What is being asked >>
Copy out, word for word, the stretch of the records from the line containing "Find the location" through the end of the records, including both ends. Leave the pictures out of your answer.

Stored data
========================================================================

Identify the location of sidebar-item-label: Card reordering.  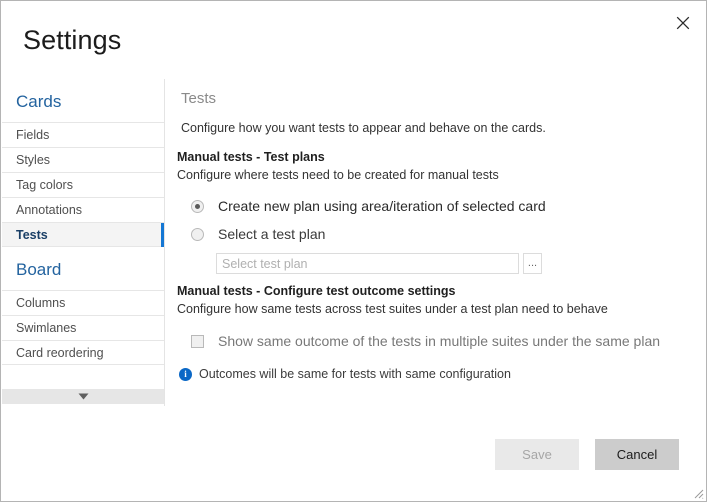
(60, 353).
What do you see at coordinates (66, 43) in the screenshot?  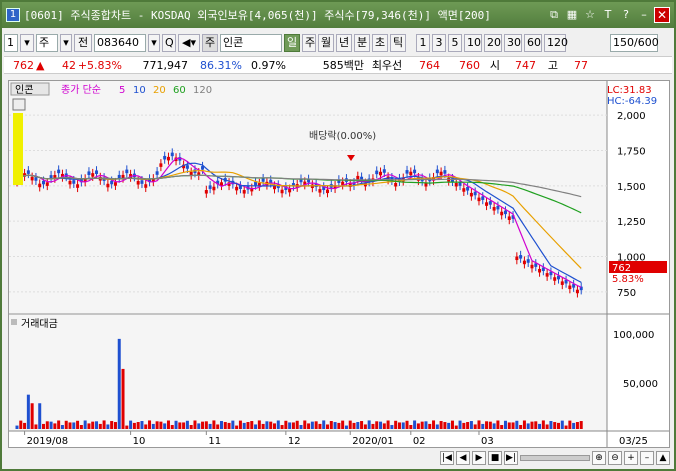 I see `market-type-dropdown: ▾` at bounding box center [66, 43].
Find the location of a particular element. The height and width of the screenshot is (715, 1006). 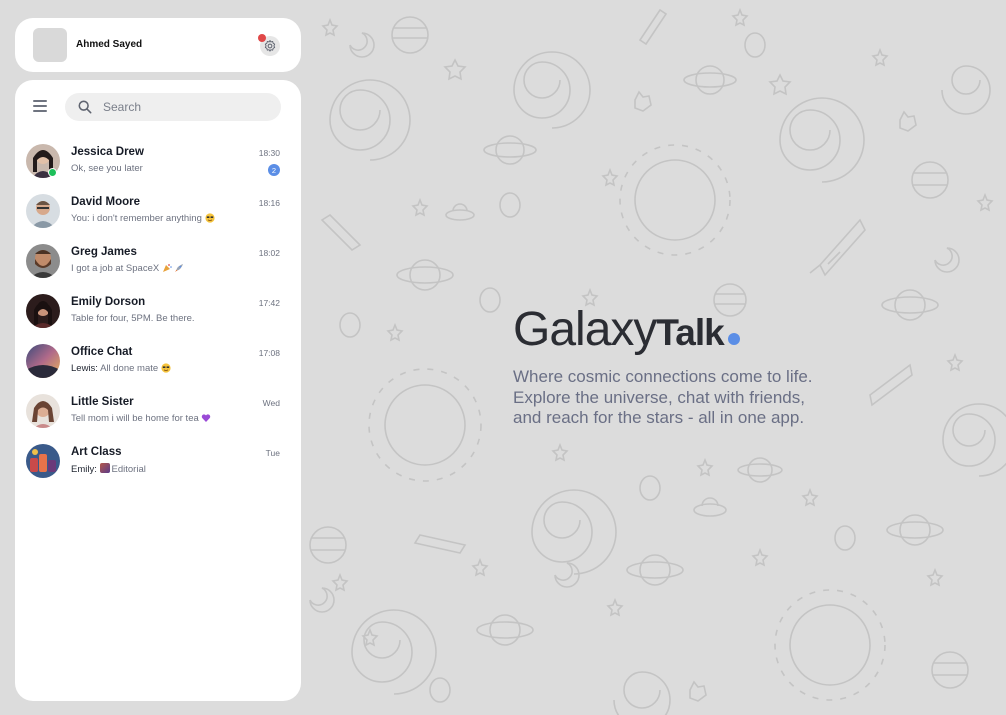

chat-preview: You: i don't remember anything is located at coordinates (143, 218).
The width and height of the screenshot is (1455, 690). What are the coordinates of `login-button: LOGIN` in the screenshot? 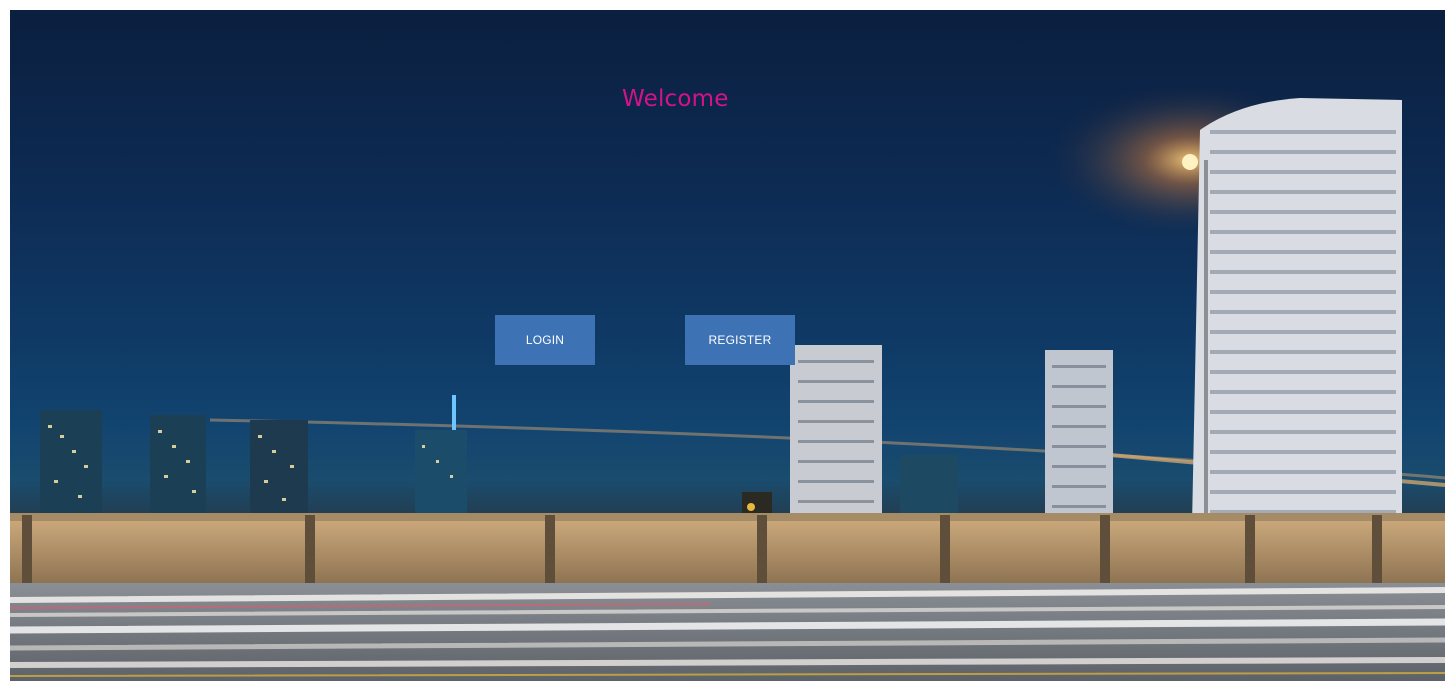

========================================================================

Answer space >>
Find the location of a particular element. The height and width of the screenshot is (715, 1006). 

chat-preview: You: i don't remember anything is located at coordinates (143, 218).
The width and height of the screenshot is (1455, 690). What are the coordinates of `login-button: LOGIN` in the screenshot? 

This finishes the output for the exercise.